Família receberá indenização por interrupção indevida de energia em período de frio
Uma família residente em Limeira, São Paulo, obteve uma vitória judicial significativa ao ser concedida uma indenização de R$ 8 mil por danos morais, devido à interrupção indevida do fornecimento de energia elétrica.
A Sentença, proferida pela juíza Graziela da Silva Nery, da Vara da Fazenda Pública da comarca, sublinha a responsabilidade das concessionárias de serviços essenciais e a proteção do consumidor em situações de falha na prestação de serviços.
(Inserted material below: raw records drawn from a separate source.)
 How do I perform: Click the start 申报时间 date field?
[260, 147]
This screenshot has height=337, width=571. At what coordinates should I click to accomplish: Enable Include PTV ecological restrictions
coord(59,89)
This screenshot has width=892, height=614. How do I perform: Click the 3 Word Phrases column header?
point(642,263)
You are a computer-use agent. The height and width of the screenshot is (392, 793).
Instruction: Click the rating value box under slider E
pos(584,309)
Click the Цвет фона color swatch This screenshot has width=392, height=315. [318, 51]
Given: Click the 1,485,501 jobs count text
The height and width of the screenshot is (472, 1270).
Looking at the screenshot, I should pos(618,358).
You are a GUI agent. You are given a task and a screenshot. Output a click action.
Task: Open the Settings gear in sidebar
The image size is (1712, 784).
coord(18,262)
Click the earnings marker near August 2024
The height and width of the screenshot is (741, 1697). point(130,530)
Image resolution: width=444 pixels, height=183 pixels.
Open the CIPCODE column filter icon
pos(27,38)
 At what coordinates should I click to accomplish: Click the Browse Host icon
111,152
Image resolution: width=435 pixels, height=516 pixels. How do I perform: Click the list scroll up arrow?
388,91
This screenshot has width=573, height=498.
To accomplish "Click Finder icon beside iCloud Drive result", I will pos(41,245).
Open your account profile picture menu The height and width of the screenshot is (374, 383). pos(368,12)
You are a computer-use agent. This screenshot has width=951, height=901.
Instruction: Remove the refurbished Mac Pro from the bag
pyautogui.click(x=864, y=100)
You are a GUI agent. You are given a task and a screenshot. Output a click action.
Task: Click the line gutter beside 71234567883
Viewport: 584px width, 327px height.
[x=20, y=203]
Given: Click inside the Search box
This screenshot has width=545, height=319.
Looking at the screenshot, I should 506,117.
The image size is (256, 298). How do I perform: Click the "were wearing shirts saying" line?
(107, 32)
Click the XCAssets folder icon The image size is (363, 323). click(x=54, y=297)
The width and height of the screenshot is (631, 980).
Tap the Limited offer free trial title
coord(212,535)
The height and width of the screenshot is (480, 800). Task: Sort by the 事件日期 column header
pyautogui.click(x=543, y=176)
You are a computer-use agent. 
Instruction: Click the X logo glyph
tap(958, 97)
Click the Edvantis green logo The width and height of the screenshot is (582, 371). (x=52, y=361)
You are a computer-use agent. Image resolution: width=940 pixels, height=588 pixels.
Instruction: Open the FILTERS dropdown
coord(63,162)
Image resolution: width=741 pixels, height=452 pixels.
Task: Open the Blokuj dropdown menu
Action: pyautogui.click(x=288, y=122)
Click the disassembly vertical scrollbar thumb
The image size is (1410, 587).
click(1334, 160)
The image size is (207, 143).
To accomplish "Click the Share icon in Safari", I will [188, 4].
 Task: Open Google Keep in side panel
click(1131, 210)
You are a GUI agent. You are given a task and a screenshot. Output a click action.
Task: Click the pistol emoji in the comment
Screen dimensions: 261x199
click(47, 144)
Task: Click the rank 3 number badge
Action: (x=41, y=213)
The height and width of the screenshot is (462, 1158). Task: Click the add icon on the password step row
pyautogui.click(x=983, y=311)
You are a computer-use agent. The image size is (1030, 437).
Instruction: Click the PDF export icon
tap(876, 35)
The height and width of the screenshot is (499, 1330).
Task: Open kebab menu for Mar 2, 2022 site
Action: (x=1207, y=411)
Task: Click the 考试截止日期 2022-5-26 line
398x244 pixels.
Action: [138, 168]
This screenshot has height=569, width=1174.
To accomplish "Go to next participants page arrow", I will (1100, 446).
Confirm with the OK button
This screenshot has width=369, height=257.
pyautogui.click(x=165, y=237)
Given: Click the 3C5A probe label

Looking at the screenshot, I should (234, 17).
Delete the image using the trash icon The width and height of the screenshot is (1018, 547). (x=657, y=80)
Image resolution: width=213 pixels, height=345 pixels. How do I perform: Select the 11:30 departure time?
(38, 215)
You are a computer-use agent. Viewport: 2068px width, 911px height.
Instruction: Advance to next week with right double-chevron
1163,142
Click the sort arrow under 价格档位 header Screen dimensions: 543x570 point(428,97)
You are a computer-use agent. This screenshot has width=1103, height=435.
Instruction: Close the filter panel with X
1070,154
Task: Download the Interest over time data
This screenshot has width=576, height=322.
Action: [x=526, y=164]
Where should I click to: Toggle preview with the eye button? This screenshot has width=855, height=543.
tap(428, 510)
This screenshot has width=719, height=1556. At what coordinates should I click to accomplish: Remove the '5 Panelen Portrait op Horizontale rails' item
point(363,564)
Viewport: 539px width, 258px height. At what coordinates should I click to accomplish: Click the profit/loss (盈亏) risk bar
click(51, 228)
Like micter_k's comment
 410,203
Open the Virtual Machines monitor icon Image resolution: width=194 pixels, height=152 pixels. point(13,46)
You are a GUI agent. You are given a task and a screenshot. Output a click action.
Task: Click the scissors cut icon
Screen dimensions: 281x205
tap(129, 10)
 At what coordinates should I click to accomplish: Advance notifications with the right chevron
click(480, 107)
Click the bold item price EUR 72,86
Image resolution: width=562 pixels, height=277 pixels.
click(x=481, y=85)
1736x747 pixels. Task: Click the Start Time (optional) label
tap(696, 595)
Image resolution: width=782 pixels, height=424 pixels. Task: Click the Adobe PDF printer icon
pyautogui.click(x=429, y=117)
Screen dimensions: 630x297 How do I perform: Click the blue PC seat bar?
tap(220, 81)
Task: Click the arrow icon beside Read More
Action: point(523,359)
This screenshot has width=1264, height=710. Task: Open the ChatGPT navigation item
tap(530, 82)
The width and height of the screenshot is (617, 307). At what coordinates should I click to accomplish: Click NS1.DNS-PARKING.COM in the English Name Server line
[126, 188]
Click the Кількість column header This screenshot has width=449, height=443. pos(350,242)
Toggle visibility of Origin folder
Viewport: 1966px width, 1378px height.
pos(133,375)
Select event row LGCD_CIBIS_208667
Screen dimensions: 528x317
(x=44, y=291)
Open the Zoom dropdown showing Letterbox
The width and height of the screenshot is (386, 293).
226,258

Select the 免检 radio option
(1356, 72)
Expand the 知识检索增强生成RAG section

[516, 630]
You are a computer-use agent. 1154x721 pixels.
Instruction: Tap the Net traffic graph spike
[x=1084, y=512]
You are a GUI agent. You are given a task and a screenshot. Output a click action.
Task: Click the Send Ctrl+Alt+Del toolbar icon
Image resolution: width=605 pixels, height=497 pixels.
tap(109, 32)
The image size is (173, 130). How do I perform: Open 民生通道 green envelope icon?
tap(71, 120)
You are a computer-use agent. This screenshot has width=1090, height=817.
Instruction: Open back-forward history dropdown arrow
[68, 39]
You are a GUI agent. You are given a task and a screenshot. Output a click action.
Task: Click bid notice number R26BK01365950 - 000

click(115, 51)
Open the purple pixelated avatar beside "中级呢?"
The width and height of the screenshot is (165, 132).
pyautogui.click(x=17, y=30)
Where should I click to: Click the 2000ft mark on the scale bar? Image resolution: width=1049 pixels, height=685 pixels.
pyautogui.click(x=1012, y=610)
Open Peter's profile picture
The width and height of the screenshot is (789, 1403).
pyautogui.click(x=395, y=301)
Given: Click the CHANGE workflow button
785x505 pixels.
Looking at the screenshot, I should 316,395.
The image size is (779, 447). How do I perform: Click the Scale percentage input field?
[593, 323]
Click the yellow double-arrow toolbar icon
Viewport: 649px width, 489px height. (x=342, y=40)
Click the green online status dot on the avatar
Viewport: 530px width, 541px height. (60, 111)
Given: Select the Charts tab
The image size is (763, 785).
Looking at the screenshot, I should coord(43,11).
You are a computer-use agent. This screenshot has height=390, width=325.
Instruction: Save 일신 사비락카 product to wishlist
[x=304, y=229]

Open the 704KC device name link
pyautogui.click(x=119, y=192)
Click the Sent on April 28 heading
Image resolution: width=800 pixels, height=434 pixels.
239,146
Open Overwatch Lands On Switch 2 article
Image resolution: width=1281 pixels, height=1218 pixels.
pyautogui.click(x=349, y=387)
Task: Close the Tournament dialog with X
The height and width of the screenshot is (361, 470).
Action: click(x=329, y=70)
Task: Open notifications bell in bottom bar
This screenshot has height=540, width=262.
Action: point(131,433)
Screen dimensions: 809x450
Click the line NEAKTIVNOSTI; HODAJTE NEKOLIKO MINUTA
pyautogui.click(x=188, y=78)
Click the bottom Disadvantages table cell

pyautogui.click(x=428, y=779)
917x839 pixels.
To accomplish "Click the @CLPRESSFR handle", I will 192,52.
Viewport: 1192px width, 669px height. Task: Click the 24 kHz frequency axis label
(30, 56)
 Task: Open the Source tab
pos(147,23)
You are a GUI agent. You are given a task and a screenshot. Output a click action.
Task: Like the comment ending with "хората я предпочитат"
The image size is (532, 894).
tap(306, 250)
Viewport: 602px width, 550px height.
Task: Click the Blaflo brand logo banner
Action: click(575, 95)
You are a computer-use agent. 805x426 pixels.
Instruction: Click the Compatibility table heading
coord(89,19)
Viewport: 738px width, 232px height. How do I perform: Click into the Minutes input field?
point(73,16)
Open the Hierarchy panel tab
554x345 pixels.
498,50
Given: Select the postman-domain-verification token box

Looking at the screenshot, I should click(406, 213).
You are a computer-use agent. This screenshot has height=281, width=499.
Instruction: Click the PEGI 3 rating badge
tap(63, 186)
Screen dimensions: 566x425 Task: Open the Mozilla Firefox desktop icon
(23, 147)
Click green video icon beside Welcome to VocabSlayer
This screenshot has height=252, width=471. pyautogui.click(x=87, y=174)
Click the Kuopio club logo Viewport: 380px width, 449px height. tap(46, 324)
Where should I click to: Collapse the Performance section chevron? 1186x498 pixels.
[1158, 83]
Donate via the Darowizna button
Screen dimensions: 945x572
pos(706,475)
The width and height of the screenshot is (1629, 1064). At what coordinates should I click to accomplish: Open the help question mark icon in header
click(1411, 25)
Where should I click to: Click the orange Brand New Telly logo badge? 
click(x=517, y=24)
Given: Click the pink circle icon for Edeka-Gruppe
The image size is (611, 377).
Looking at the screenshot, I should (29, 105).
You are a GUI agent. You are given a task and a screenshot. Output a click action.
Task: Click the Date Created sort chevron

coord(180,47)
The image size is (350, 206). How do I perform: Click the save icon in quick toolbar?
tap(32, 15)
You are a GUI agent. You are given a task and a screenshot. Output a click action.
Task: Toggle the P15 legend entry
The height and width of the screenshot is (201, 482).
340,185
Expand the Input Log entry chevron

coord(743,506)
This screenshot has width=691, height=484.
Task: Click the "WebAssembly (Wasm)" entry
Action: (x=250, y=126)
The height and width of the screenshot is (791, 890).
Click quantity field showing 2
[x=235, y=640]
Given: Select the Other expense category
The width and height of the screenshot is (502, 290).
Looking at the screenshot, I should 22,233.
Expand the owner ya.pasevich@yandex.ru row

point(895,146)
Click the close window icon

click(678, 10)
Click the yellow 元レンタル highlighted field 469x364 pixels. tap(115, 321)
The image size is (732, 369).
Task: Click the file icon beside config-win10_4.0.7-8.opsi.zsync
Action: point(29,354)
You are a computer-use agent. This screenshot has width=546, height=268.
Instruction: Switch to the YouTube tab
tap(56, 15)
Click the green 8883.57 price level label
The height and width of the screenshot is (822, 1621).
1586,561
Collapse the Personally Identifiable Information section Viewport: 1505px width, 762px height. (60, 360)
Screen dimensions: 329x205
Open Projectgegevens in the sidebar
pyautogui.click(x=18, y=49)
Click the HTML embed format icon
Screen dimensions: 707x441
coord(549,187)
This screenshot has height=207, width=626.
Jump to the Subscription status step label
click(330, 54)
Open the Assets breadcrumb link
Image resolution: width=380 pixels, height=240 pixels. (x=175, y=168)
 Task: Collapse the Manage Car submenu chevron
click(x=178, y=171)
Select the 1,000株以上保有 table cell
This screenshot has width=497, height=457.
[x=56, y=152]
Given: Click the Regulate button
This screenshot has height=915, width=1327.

Este caso ressalta a importância do reconhecimento do dano moral por corte energia indevido.
O Contexto do Caso: Três Dias Sem Luz em Meio ao Frio
O incidente ocorreu em 17 de junho de 2025, quando o consumidor encontrou o medidor de sua residência lacrado, resultando na suspensão do serviço de energia. Apesar dos esforços e contatos sucessivos com a concessionária, a família, composta pelo cliente, sua esposa e um filho de apenas três anos, permaneceu sem eletricidade por três dias consecutivos. Este período foi agravado pelas baixas temperaturas, expondo a família a condições adversas e à privação de serviços básicos essenciais para o bem-estar e a dignidade humana.
O cliente alegou que a própria empresa, em um primeiro momento, teria reconhecido o erro, sugerindo uma possível confusão entre o medidor de sua residência e o de um vizinho, o que corrobora a tese de falha operacional por parte da concessionária.
Argumentos da Concessionária
Em sua defesa, a empresa de eletricidade tentou justificar o corte alegando furto de cabos e uma suposta religação irregular por parte do consumidor, transferindo a responsabilidade pelo ocorrido.
No entanto, a juíza do caso refutou veementemente essas alegações. A magistrada destacou a ausência de provas concretas que sustentassem a versão da concessionária, além de apontar o descumprimento do prazo judicial estabelecido para a realização de uma vistoria técnica e a existência de contradições nos argumentos apresentados pela defesa da empresa.
Dano Moral Presumido e a Jurisprudência do STJ
A Sentença enfatizou que a interrupção de um serviço essencial, como o fornecimento de energia elétrica, especialmente quando não há inadimplência por parte do consumidor, configura uma falha grave na prestação do serviço. Tal falha, segundo a magistrada, gera dano moral presumido, um entendimento já consolidado pela jurisprudência do Superior Tribunal de Justiça (STJ).
O conceito de dano moral presumido, ou in re ipsa, significa que o dano existe pela própria ocorrência do fato, não necessitando de prova de prejuízo efetivo para sua configuração.
O STJ tem reiteradamente afirmado que o corte indevido de energia elétrica, por se tratar de um serviço essencial à dignidade da pessoa humana, causa dano moral in re ipsa, ou seja, independe de comprovação de abalo psicológico ou sofrimento. A interrupção, por si só, já é suficiente para caracterizar a lesão moral, dada a essencialidade do serviço para a vida moderna e o conforto mínimo.
A Indenização e o Reconhecimento do Descaso
A juíza concluiu que o episódio demonstrou um claro descaso por parte da concessionária. Além de falhar na prestação de um serviço fundamental, a empresa imputou uma conduta indevida ao consumidor sem qualquer fundamento probatório. A indenização fixada em R$ 8 mil visa compensar os transtornos, o sofrimento e a violação da dignidade da família durante os três dias sem energia.